## Document text
--------------------------------

# Question about selling homemade beauty products



## blynn (Oct 16, 2006)

Hi all- I was wondering if any of you have any experiance in selling homemade lip balms or body butters, things like that. I have been experimenting with recipes and came up with a nice lipbalm than can be made with different essential oils, also a nice lavender body salve for dry, cracked skin. 

I was wondering if there are certain regulations for making cosmetics in the home. My town has a couple different festivals and I was considering setting up a table at those, seeing how that goes. I was also thinking of setting up an Etsy account. What licensing/legal issues have you come across, if any?


----------



## fransean (Dec 21, 2002)

It has been a few years since I sold these type of products but I know that you have to make sure to be careful and accurate in your ingredient labeling. Every ingredient must be listed on the label and you can't make any untested claims on the product.
You should also have liability insurance just in case someone has a reaction to one of your products. I wish I could remember the name of the company that I used to have a policy with but it has been a few years 
You might want to consider cross posting this in the soapmaking section as that is where you are likely to get more information from others actually selling.


----------



## RiverPines (Dec 12, 2006)

I was going to do that until I researched our states and fed regulations! Health codes are extreme. Anything that goes in or on the human body is regulated on both fed and state levels.


----------

--------------------------------

## Stated problem 1
In the records, starting with the line with "Given: Click the word Аналогови in the title" and going on through the line with "Looking at the screenshot, the action is [x=18, y=166].", switch "Viewport" to "Screen" and give only those lines again with nothing else changed, leaving out the pictures.
The thread and the records that come after it are unrelated material.

Word and item position records

--------------------------------

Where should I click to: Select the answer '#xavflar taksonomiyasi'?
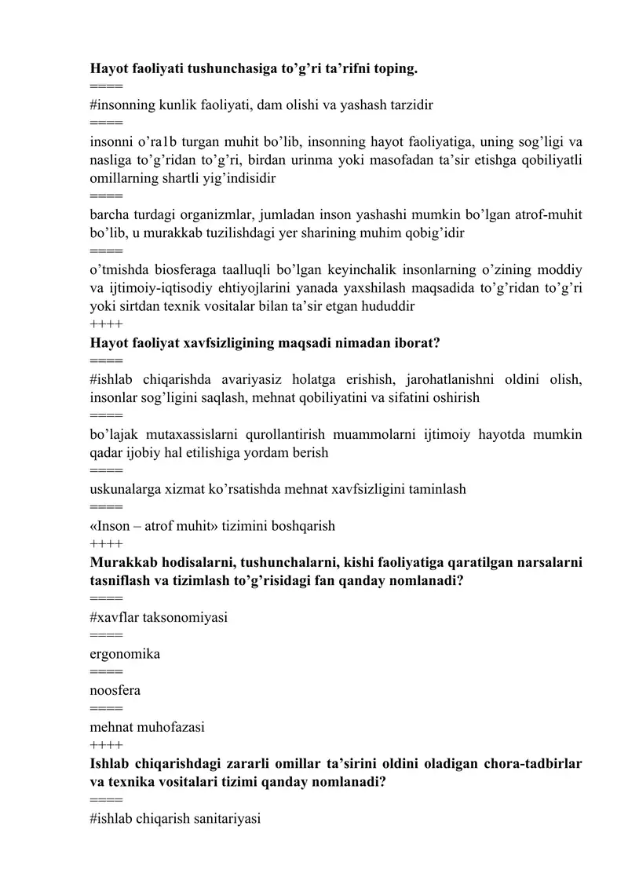[x=159, y=617]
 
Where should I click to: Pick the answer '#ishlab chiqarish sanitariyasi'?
[x=175, y=819]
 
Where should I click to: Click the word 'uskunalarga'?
[x=126, y=489]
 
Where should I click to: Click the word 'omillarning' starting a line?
[x=126, y=177]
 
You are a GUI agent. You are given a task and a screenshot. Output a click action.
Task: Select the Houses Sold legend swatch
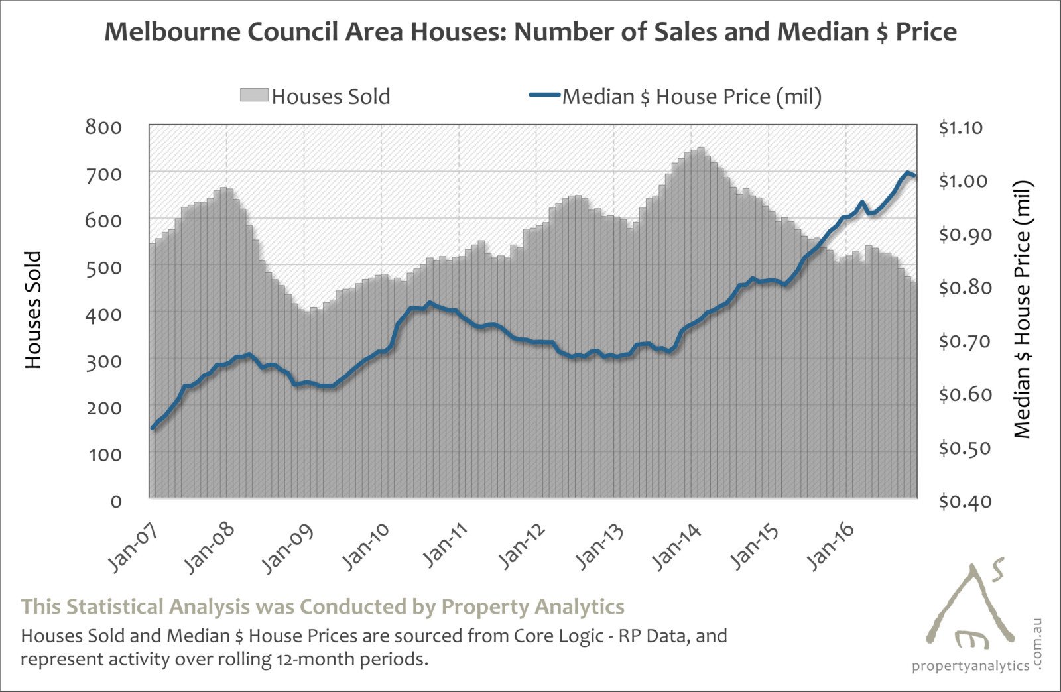tap(254, 95)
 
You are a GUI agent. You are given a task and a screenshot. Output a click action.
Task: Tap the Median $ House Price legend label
tap(692, 97)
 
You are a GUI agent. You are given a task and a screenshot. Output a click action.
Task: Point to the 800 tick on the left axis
tap(103, 126)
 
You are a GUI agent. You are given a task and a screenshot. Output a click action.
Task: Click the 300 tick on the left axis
tap(103, 361)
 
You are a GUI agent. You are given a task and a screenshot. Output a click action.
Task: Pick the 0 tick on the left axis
tap(116, 501)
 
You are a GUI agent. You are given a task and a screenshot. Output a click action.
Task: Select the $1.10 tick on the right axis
tap(960, 127)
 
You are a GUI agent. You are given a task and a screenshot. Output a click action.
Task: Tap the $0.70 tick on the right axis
tap(960, 341)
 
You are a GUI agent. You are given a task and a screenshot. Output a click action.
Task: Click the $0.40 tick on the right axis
tap(960, 502)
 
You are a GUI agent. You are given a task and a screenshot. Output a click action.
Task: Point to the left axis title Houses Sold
tap(33, 310)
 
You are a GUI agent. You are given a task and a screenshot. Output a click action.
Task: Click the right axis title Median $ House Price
tap(1023, 310)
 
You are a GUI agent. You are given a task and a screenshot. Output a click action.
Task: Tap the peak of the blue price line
tap(906, 173)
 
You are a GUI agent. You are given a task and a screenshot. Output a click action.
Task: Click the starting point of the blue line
tap(153, 428)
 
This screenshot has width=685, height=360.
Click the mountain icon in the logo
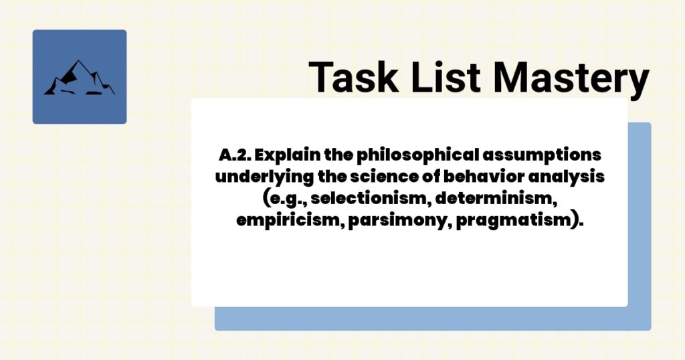click(79, 78)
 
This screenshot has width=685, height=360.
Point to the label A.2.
click(234, 155)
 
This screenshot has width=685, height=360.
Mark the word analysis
click(571, 177)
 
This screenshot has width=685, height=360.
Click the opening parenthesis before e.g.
click(268, 199)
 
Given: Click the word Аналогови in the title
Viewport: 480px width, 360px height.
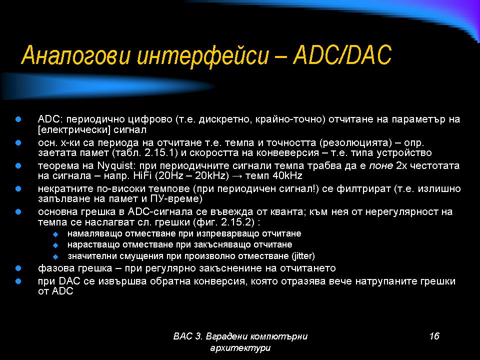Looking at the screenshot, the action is [x=76, y=55].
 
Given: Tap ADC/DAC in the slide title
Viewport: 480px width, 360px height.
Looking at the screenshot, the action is [x=342, y=55].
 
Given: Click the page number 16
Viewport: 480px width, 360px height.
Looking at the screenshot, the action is [x=434, y=336].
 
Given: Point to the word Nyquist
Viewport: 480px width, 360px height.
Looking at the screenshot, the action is [x=115, y=166].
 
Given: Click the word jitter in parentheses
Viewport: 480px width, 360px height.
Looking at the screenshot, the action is [x=303, y=256].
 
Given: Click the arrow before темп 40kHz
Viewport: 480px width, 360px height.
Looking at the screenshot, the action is [x=237, y=176].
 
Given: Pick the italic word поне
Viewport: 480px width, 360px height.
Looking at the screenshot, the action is [x=381, y=166].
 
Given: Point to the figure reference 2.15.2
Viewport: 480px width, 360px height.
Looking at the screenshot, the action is [x=237, y=222].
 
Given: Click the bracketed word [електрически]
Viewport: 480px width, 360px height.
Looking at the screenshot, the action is [x=74, y=130].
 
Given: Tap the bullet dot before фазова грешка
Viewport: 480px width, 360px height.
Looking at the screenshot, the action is [x=18, y=268].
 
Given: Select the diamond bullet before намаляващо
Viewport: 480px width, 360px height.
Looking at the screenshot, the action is [x=56, y=234].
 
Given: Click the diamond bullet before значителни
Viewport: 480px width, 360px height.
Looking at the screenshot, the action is [x=56, y=256].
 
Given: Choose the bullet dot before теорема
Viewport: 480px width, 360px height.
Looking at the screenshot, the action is [x=18, y=166].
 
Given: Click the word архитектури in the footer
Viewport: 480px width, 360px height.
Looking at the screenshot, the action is [x=240, y=348].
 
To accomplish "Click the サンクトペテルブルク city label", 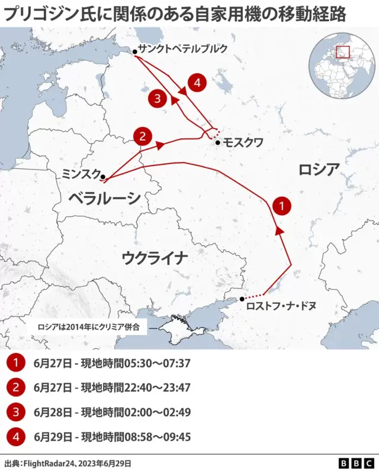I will coord(182,49).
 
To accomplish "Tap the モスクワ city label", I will coord(243,142).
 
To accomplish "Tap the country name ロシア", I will coord(319,170).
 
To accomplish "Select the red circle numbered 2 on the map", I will coord(142,137).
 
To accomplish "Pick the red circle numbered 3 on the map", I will coord(158,98).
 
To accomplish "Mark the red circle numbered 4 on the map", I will coord(197,82).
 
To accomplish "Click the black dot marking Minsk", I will coord(103,176).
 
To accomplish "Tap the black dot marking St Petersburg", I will coord(135,52).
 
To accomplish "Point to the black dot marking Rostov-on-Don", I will coord(242,300).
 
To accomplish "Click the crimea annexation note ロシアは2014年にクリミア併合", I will coord(92,326).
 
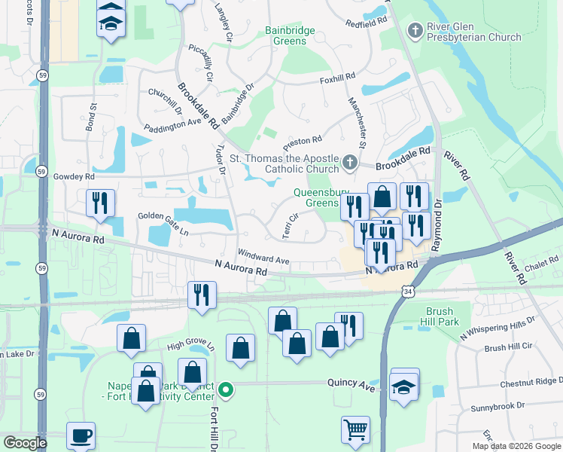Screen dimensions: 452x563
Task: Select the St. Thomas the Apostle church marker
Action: pos(349,163)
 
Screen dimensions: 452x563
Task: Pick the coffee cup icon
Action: pos(81,435)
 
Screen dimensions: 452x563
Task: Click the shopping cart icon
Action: pos(355,430)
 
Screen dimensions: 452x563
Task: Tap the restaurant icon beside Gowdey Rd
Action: pos(100,203)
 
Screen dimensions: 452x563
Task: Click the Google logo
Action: pos(25,443)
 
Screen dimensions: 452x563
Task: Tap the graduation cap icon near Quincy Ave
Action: pos(405,386)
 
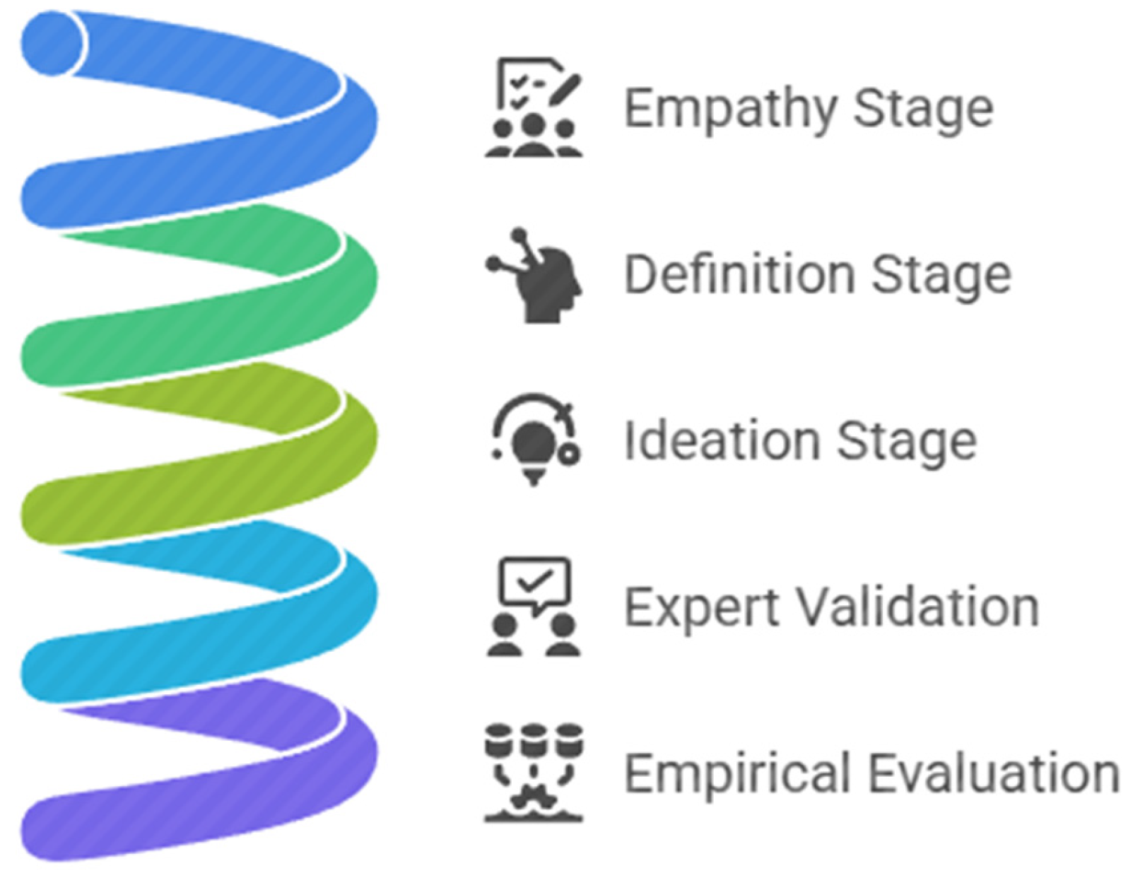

--------------------------------

## Stated problem 2
Using the thread on selling homemade beauty products, say whether each statement agrees with it: (a) fransean says every ingredient has to appear on the label; (b) RiverPines went ahead with selling after researching the regulations; (c) blynn's lavender body salve is meant for dry, cracked skin.

## Complete answer 1
Given: Click the word Аналогови in the title
Screen: 480px width, 360px height.
Looking at the screenshot, the action is [x=76, y=55].
 
Given: Tap ADC/DAC in the slide title
Screen: 480px width, 360px height.
Looking at the screenshot, the action is [x=342, y=55].
 
Given: Click the page number 16
Screen: 480px width, 360px height.
Looking at the screenshot, the action is [x=434, y=336].
 
Given: Point to the word Nyquist
Screen: 480px width, 360px height.
Looking at the screenshot, the action is [x=115, y=166].
 
Given: Click the word jitter in parentheses
Screen: 480px width, 360px height.
Looking at the screenshot, the action is [x=303, y=256].
 
Given: Click the arrow before темп 40kHz
Screen: 480px width, 360px height.
Looking at the screenshot, the action is [x=237, y=176].
 
Given: Pick the italic word поне
Screen: 480px width, 360px height.
Looking at the screenshot, the action is [x=381, y=166].
 
Given: Point to the figure reference 2.15.2
Screen: 480px width, 360px height.
Looking at the screenshot, the action is [x=237, y=222].
 
Given: Click the bracketed word [електрически]
Screen: 480px width, 360px height.
Looking at the screenshot, the action is [x=74, y=130].
 
Given: Tap the bullet dot before фазова грешка
Screen: 480px width, 360px height.
Looking at the screenshot, the action is [x=18, y=268].
 
Given: Select the diamond bullet before намаляващо
Screen: 480px width, 360px height.
Looking at the screenshot, the action is [x=56, y=234].
 
Given: Click the diamond bullet before значителни
Screen: 480px width, 360px height.
Looking at the screenshot, the action is [x=56, y=256].
 
Given: Choose the bullet dot before теорема
Screen: 480px width, 360px height.
Looking at the screenshot, the action is [x=18, y=166].

## Complete answer 2
(a) Yes: "Every ingredient must be listed on the label"
(b) No: "I was going to do that until I researched our states and fed regulations!"
(c) Yes: "a nice lavender body salve for dry, cracked skin"